My father’s family is loud and boisterous. When all the siblings are together, it sounds as though the circus has come to town. They all talk over each other, all of them except my Uncle Danny. I remember him being the quiet one. Always watching, chiming in from time to time, but generally sitting off to himself. It was only when I was in high school that I learned Danny was a paranoid schizophrenic and tended to be quieter than the rest because of the medications he was on.

Over the years I’ve become closer to Danny and have learned more about his life. I’ve witnessed moments when the delusions seemed to be too much for him. When I still lived at home I remember taking phone calls from Danny; he’d ask for one of my parents because the “voices” were getting loud again. They’d often be telling him what he called “bad things”. Uncle Danny has agreed to share his story with me as part of our series “Making Sense of Mental Health” as well as some of his writings.

May 1998

“My name is Daniel George Pennington. 27 years ago I was diagnosed as paranoid schizophrenic. Many times I have thought of killing myself. In those years I have been in half-way houses and a couple of orphanages. I have even lived on the streets of Columbus where I never knew when I would eat my next meal or where I would sleep. It certainly has not been easy and it’s not easy now. At times it has been a living hell and at times it still is. I do try to take my medication as prescribed. In all of this my precious Lord Jesus has given me an inner strength and faith that never quits.”



Today I started out slow and easy.

I took one little step after another.

I kept walking out farther and farther,

Walking, step by step,

Cautiously and carefully

Faster, then slower

Before I knew it, in just a short time,

I had walked for an eternity.


Myself, someone who was formed and shaped and molded

From the cross of suffering and the trials of adversity

Myself, a complex, manysided, uncut diamond.

Someone who lives life walking on a tightrope

And at times has intense tidal waves of thoughts and emotions

Myself, who is searching for identity, reality and the shield of truth.

Someone who is guided by HIS spirit

And is made strong, wise and noble by the lessons of HIS life.


Myself who is forever a child and yet a man.

Someone who has come out of the darkness into eternal light.

Myself who has sailed on seas of tempest and calm and risen

To heights of victory and glory.

Someone who has explored different paths and found myself

And seen the nakedness of my own soul.

Myself who has touched the wonderful mystery of GOD

And beheld the PRECIOUS SON OF GOD.


Writings from my Uncle Danny. Danny has found solace in religion and partially credits his belief for his ability to live as close to a normal life as he can. He was diagnosed as a paranoid schizophrenic more than thirty years ago.

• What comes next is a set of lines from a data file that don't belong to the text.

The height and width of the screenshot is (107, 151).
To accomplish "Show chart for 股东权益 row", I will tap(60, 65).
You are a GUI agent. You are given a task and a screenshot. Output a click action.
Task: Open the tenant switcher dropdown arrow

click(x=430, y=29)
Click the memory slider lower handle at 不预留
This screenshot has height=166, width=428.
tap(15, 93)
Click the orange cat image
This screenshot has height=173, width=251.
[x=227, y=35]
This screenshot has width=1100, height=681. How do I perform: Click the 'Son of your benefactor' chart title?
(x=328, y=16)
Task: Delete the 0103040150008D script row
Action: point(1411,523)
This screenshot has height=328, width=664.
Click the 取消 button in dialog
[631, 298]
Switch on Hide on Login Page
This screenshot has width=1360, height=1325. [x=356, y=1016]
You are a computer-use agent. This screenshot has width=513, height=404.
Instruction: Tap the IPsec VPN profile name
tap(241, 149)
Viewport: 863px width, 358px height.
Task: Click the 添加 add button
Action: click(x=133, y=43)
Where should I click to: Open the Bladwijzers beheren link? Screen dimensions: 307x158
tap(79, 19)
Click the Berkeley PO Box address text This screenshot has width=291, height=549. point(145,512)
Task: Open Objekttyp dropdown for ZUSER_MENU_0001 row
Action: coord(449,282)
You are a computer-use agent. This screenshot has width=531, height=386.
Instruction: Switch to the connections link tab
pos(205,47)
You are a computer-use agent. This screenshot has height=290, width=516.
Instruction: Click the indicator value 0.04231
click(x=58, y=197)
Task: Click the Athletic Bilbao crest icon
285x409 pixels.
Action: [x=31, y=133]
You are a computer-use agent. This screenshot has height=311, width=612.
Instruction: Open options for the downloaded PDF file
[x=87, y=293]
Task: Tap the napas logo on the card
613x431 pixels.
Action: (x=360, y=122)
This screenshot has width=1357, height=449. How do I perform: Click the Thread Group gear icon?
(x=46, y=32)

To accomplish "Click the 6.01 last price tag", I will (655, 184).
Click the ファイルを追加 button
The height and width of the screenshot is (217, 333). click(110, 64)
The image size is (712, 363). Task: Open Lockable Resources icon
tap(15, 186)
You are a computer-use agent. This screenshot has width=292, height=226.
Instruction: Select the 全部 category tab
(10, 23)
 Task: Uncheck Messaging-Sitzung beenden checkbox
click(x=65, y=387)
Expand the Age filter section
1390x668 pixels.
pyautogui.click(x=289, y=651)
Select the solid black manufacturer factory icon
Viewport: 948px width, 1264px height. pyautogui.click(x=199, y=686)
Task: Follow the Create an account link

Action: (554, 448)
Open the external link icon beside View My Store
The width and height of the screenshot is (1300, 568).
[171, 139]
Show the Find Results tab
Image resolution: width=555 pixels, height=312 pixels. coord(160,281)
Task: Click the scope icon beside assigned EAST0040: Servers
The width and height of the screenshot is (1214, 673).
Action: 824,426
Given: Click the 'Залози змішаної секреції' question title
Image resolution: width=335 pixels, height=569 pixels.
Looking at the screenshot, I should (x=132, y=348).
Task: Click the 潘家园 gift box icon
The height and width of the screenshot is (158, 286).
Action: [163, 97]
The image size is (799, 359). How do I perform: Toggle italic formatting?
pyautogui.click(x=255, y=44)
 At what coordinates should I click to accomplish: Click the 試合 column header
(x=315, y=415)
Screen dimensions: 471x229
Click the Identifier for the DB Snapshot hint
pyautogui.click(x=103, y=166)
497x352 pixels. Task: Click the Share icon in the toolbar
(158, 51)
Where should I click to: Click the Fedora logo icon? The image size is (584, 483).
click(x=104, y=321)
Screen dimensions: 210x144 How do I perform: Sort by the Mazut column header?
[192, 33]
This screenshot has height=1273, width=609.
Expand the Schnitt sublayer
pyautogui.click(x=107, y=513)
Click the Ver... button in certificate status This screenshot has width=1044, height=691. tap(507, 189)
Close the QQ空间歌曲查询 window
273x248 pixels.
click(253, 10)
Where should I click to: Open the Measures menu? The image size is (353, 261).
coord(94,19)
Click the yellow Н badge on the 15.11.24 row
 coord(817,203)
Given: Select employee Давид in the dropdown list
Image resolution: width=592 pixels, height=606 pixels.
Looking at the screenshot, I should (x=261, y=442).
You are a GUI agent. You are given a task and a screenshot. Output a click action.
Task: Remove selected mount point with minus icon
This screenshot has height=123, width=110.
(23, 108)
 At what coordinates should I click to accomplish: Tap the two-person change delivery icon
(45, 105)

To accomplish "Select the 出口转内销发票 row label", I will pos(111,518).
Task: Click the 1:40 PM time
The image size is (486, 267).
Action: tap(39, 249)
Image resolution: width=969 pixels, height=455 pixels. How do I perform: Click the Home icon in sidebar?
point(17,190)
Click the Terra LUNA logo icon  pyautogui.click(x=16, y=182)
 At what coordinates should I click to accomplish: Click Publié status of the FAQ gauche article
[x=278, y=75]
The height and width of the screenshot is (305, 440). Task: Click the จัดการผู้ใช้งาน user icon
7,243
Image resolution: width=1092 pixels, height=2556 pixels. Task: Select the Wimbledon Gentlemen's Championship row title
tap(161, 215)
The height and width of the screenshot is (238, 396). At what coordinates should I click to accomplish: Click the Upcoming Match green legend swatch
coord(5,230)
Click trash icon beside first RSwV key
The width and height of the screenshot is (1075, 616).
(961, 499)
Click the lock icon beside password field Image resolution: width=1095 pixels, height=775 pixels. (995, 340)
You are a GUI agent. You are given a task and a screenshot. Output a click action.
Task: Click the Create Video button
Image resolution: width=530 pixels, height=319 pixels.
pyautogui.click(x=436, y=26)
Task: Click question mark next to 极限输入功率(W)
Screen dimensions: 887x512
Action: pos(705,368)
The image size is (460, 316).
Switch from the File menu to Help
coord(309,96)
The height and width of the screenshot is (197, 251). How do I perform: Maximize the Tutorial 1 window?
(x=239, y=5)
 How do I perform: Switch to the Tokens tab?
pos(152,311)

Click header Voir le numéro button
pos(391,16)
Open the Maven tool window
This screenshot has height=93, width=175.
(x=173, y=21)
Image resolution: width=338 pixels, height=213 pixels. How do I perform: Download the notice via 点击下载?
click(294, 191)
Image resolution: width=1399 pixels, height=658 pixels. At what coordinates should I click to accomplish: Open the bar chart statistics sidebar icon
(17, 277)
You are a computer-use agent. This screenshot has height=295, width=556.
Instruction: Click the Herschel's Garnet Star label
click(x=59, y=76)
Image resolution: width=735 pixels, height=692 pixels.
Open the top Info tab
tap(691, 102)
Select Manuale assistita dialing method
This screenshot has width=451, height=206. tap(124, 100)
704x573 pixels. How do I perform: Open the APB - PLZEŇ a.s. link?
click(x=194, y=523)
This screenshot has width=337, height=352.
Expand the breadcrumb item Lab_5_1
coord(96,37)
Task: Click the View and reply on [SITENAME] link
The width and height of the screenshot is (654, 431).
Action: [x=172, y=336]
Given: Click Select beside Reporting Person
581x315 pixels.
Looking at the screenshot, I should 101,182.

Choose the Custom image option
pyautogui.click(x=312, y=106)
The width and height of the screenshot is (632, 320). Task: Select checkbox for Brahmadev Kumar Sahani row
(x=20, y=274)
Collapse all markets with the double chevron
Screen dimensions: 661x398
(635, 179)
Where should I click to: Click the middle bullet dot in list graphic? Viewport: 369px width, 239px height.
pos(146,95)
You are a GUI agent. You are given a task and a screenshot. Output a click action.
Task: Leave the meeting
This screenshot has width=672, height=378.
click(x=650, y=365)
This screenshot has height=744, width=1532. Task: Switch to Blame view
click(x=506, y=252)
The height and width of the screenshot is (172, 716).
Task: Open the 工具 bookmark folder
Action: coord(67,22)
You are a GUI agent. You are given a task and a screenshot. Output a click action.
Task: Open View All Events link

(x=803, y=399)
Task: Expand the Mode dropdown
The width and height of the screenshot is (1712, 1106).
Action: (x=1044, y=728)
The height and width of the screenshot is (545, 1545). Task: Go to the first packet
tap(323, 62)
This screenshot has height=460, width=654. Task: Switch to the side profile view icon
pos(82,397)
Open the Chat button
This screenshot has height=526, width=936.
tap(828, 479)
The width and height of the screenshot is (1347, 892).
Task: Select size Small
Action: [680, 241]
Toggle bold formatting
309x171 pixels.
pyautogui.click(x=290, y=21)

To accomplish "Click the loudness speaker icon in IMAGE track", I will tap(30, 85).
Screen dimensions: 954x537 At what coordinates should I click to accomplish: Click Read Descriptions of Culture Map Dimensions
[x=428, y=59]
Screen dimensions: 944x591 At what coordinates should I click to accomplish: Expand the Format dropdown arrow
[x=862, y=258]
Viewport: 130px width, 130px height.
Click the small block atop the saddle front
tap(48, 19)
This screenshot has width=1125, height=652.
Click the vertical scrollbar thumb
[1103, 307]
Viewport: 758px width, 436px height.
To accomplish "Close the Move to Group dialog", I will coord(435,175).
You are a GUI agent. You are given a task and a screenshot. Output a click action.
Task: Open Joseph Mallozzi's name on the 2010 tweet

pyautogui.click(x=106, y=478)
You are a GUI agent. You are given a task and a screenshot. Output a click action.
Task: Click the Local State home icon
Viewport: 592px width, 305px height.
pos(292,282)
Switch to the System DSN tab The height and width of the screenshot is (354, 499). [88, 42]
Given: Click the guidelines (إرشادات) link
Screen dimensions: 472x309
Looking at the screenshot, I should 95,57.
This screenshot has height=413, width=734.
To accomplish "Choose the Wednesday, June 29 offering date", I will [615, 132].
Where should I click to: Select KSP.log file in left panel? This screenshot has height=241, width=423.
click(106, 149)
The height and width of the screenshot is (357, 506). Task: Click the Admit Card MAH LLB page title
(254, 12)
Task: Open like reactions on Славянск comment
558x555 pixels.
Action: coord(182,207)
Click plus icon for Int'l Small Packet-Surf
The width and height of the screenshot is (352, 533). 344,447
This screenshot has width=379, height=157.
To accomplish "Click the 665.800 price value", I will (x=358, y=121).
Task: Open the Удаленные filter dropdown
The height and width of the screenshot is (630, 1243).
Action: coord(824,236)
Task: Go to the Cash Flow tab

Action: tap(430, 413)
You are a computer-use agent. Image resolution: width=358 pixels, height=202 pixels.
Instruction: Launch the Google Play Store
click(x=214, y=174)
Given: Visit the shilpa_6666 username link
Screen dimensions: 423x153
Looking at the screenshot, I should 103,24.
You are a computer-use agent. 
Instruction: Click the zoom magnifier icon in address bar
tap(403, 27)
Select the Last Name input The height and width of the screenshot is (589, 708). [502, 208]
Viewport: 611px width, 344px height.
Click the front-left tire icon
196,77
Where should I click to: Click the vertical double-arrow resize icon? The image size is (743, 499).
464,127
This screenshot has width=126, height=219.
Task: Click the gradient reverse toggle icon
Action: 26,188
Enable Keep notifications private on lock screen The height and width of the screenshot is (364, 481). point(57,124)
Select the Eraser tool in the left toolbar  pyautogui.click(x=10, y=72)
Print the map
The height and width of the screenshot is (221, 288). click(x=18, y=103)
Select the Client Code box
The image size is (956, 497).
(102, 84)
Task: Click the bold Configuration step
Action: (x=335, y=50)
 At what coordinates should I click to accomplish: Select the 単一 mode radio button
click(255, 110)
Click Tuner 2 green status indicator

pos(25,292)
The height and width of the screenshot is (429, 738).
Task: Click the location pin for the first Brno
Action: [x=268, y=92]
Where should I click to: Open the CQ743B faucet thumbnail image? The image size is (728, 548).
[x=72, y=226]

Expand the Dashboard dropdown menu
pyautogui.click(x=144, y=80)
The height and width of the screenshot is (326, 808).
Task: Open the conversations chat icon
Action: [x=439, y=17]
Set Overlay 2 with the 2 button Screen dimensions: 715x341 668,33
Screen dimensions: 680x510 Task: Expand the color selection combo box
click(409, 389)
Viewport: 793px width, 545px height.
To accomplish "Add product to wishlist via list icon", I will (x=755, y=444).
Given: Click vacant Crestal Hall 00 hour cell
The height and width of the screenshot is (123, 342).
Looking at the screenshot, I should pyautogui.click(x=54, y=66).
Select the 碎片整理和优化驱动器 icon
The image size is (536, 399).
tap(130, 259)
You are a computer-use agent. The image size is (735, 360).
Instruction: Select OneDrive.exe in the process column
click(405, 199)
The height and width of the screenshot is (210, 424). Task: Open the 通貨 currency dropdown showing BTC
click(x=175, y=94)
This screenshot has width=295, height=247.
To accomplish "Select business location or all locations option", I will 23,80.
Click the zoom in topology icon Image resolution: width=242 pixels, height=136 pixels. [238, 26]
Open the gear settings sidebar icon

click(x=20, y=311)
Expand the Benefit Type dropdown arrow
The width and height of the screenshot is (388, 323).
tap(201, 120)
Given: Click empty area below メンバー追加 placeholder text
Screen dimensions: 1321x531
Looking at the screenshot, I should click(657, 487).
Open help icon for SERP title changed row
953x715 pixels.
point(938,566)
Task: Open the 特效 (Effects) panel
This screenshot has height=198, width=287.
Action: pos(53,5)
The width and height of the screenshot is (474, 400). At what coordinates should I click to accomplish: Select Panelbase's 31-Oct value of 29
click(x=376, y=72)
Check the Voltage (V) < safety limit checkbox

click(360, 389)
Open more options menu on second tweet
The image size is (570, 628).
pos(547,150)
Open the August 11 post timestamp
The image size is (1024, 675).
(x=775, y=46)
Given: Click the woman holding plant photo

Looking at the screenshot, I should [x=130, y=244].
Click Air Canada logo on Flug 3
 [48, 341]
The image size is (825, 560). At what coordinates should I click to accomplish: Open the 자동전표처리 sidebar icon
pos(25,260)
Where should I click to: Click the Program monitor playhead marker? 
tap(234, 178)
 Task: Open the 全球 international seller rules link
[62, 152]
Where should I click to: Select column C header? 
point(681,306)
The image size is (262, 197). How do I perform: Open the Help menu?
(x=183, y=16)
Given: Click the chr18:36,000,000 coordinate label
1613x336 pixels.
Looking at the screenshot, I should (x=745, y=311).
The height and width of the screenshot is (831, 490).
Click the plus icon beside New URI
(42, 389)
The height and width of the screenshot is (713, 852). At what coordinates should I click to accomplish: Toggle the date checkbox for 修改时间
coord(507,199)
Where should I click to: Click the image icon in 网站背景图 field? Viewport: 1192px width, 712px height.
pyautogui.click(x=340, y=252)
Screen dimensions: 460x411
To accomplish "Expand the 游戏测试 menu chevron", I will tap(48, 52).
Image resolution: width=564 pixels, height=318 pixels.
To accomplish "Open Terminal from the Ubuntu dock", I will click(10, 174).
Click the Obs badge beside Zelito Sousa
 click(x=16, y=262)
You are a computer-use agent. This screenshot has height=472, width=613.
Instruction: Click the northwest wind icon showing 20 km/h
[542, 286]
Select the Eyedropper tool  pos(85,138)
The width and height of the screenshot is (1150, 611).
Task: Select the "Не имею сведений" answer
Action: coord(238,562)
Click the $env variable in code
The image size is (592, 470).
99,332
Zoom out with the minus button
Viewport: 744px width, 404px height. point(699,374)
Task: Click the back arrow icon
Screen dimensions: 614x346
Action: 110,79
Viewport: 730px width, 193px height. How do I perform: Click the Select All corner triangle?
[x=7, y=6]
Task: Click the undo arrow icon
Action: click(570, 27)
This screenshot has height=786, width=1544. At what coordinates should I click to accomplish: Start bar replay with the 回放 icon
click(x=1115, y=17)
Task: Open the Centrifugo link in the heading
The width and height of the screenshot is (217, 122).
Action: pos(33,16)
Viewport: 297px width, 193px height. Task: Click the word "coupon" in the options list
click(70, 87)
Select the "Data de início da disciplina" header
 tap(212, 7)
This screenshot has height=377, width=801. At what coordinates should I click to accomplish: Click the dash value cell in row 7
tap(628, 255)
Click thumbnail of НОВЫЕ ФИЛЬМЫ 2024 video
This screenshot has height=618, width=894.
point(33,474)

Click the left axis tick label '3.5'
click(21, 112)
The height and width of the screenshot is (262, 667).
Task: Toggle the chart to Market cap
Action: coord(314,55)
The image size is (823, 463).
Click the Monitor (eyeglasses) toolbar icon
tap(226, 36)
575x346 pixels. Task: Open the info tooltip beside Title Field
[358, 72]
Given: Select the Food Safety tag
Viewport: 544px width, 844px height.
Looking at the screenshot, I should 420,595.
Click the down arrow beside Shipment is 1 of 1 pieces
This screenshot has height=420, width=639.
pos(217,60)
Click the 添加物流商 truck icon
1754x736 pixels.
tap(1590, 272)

Schizophrenia research and medications

UAB’s Dr. Jackie Feldman is a psychiatrist who counsels people living with schizophrenia. She says while researchers know the illness is passed down through families — there’s still more we don’t know than do about the illness and its genetics.

Medication is a big issue surrounding schizophrenia — most notably the idea of forced medicating. Schizophrenics, like many people who need medication for the majority of their lives, tend to go off their meds at a high rate. Feldman says even with newer drugs that have less severe side affects between 65% and 85% of schizophrenics go off their meds at one time or another.